I'm pretty sure it's my bug or misunderstanding of something, yet it looks like "lock cmpxchg" didn't happen atomically from 2 CPUs.
Context:
It's a simple reader/writer lock (lock for my inode cache) implemented using 1 DWORD, different states represented by values:
// 0xFFFFFFFF: write locked
// 1 to 0xFFFFFFFE: read locked, the number is ref count
// 0: not locked
Atomic instructions are used to modify the values.
Yet I was able to get this sequence to happen on 2 CPUs :
Code: Select all
CPU 1: before lock 2, val 0
CPU 1: after lock 2, val 1
CPU 0: before lock 2, val 0
CPU 0: after lock 2, val 1
Code doing the increment (read lock, which is what both the CPU ran between the pair of prints) is below. I can't seem to see what's wrong with it but something has to be off.

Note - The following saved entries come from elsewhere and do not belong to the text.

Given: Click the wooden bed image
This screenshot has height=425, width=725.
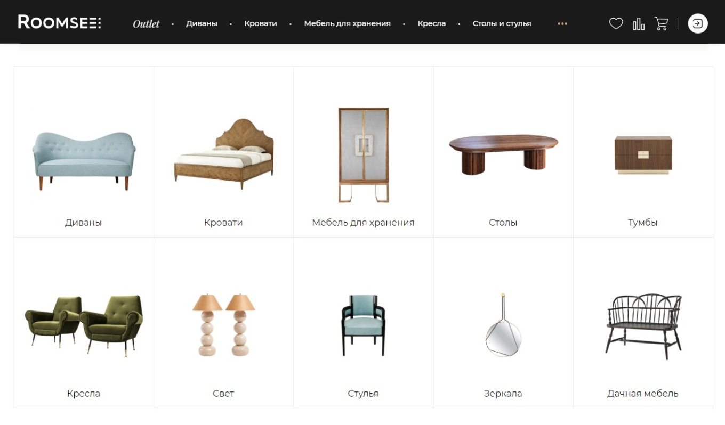Looking at the screenshot, I should point(223,153).
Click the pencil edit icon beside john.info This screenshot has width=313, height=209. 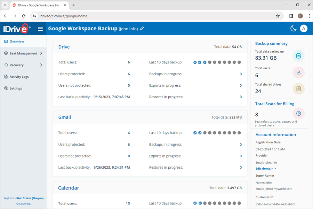pos(142,29)
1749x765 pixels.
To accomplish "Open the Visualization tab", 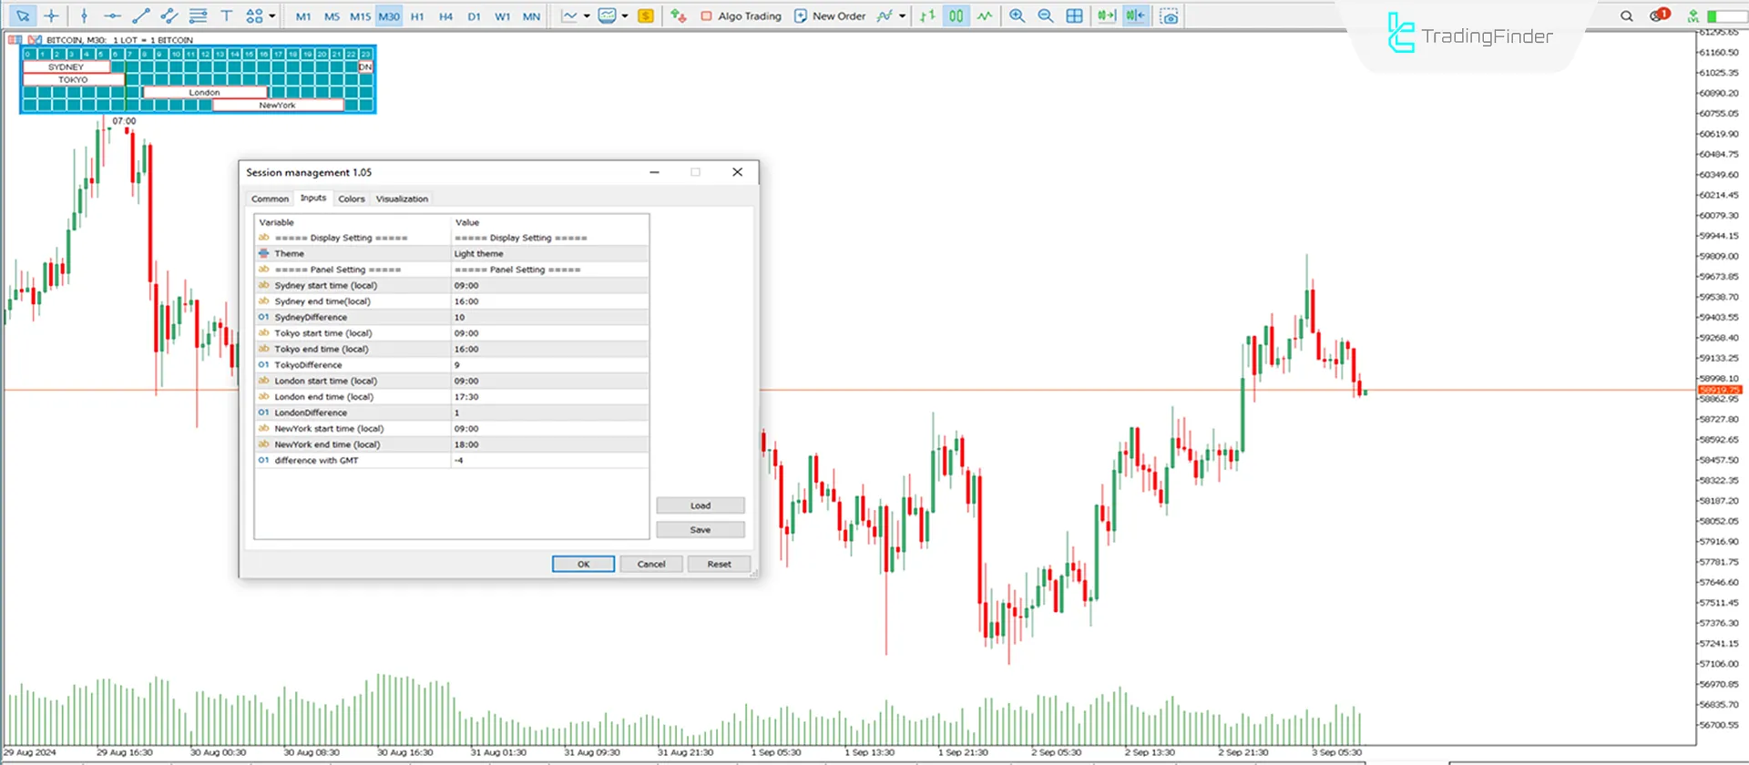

It is also quite ugly (especially the part that it reads in the value from *ecx and then having to do both copy and increment) so would also like some suggestions on improving.
r is pointer to the lock.
_R_LOCK_MAX is 0xFFFFFFFE, but both CPUs should have blasted through the initial spin part as the value is so far from reaching it anyway.
Code: Select all
asm volatile ("_r_keep_spinning: \n\
movl (%%ecx), %%ebx \n\
movl %%ebx, %%eax \n\
addl $1, %%ebx \n\
cmp $" EXSTR(_R_LOCK_MAX) ", %%eax \n\
jb _try_get_r_lock \n\
pause \n\
jmp _r_keep_spinning \n\
_try_get_r_lock: \n\
lock cmpxchg %%ebx, (%%ecx) \n\
jne _r_keep_spinning "
:
: "c"(r)
: "eax", "ebx", "memory", "cc");